Maßnahmen zur Wiederherstellung der „Öffentlichen Sicherheit“
Textquelle
Münster 1637

Kurze Erläuterung

Im Laufe des Krieges entwickelte sich in Westfalen eine Pattsituation zwischen den kaiserlichen Truppen der Liga und der protestantisch-hessischen Seite. Zwar wechselten einzelne Dörfer und Städte mehrmals den Besitzer, dennoch blieben viele Soldaten als Besatzungstruppen in der Region, ohne gezielt in eine Schlacht zu ziehen. Oft zogen ehemalige und aktive Soldaten und ehemalige Soldaten plündernd durch Dörfer und Städte und verursachten dadurch viel Leid in der Bevölkerung.

Relevanz des Materials

Die Quelle skizziert die alltägliche Bedrohung durch Plünderung und Gewalt für die Bevölkerung zur Zeit des Dreißigjährigen Krieges.

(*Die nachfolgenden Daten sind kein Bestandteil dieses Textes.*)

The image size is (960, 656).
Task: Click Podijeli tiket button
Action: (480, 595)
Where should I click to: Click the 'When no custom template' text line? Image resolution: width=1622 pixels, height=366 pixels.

Das Problem hatte zeitweise ein derartiges Ausmaß angenommen, dass sich Erzbischof Ferdinand, der zugleich Bischof in Münster und Paderborn gewesen ist, dazu genötigt fühlte, mit drastischen Mitteln gegen diese Plünderungen vorzugehen. So erlaubte er es, „dergleichen Räuber, Plünderer und Unterthanen-Entführer mit Gewalt abzuwehren, zu verfolgen und zu tödten“ und setzte damit zur Wiederherstellung der öffentlichen Ordnung auf die Selbstjustiz.